A tre anni di distanza da uno dei più sinistri crac della storia, ovvero la bancarotta di Lehman Brothers, le principali Banche centrali si gettano di nuovo nella mischia con un intervento coordinato. L’obiettivo: assicurare ossigeno finanziario illimitato al sistema bancario dell’euro zona, sotto forma di prestiti a tre mesi in dollari a tasso fisso, da qui alla fine dell’anno. Il segnale è di quelli forti, anche perché arriva in un momento in cui è tornato a risuonare alto l’allarme di un possibile default della Grecia nonostante il sostegno di Germania e Francia e si teme quindi un effetto domino tale da travolgere le banche.
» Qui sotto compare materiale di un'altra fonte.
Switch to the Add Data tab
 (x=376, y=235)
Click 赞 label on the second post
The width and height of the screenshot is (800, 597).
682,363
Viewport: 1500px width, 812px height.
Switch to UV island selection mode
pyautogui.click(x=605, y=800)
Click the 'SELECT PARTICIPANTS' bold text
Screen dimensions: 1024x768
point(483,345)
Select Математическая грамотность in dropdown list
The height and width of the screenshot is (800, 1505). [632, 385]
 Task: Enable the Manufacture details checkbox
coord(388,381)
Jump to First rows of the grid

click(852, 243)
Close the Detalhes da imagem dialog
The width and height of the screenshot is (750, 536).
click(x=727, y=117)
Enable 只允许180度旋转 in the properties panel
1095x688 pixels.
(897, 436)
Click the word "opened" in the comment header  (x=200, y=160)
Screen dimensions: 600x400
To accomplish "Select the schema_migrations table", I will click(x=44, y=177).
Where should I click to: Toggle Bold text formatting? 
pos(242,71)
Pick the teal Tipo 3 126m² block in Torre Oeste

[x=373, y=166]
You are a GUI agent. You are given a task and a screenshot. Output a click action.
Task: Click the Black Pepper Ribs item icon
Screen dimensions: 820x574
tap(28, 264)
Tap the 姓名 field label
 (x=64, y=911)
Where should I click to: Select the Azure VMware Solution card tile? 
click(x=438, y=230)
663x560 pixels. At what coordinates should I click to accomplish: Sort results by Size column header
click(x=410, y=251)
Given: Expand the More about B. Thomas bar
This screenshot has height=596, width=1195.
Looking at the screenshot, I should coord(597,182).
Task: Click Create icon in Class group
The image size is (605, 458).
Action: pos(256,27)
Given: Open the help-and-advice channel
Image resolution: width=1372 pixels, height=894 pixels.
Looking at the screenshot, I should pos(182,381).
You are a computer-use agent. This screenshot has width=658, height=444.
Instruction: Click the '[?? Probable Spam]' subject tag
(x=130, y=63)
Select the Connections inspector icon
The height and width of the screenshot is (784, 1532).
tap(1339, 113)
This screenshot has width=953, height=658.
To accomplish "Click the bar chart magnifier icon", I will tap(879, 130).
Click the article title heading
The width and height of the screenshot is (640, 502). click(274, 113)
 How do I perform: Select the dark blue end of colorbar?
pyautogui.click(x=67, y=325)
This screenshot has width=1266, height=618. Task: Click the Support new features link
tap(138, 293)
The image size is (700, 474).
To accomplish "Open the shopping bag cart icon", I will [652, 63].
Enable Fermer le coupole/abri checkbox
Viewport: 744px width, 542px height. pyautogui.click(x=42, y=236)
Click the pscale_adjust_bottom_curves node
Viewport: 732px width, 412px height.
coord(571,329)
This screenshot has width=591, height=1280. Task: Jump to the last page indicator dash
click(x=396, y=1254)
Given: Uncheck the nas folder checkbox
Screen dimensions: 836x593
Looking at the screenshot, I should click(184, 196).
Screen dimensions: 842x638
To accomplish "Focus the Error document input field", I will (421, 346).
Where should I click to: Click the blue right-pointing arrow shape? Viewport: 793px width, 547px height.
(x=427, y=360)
E infatti l’azione concertata è stata subito salutata ieri dalle Borse a colpi di rialzi anche superiori al 3% (+3,55% Milano), con i titoli del credito in grande spolvero (+6,9% Unicredit, +10,3% Intesa), e dall’alleggerimento sotto i 360 punti dello spread tra Btp e bund tedesco.
All’appello tipo «l’unione fa la forza» hanno risposto tutti i custodi dei maggiori templi monetari: c’è la Bce, che ieri ha dato l’annuncio, a braccetto con la Federal Reserve e sostenuta dagli istituti di emissione di Inghilterra, Giappone e Svizzera. Il livello di coinvolgimento, mai così allargato se non in occasione degli attentati alle Torri Gemelle e - appunto - dopo la bancarotta di Lehman, dà la misura dell’emergenza causata dall’incancrenirsi della crisi del debito sovrano europeo. Gli istituti di Eurolandia, nei cui portafogli sono depositati bond pubblici per miliardi, fanno infatti sempre più fatica a rifinanziarsi. Soprattutto sul mercato americano, dove l’accresciuta diffidenza nei loro confronti sta creando problemi di refunding. La spia delle tensioni sul fronte della liquidità è data in particolare da due fenomeni: l’aumento dei prestiti d’emergenza (4,3 miliardi erogati dalla Bce mercoledì scorso) e la crescita dei depositi delle banche commerciali presso l’Eurotower (da 75,5 miliardi a 87 miliardi).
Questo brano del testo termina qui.